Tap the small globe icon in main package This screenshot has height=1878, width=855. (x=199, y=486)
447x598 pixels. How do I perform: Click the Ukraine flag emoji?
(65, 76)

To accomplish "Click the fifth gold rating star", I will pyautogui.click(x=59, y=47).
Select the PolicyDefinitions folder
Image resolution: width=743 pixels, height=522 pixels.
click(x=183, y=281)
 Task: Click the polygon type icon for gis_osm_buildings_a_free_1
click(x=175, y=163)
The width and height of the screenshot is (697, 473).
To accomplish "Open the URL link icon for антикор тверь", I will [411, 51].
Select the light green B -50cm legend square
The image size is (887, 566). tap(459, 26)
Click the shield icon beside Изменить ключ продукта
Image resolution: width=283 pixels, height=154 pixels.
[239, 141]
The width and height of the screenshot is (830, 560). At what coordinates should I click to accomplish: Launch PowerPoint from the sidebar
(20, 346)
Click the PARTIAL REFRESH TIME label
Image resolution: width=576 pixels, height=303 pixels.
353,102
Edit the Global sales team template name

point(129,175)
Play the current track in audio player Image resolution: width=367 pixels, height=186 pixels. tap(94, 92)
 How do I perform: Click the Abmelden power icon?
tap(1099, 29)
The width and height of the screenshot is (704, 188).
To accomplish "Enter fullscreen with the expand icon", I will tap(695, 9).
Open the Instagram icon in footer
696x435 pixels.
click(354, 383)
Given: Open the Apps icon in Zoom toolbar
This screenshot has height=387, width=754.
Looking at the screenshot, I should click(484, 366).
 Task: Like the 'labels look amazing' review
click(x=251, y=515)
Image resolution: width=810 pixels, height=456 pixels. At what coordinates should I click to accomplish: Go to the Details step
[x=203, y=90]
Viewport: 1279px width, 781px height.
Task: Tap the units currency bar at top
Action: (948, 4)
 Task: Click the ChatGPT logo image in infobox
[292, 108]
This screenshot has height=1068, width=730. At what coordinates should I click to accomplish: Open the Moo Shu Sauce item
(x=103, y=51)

- - - - - - -

State, as a bare number, how many lines of the material contain "will".

Response to the task
3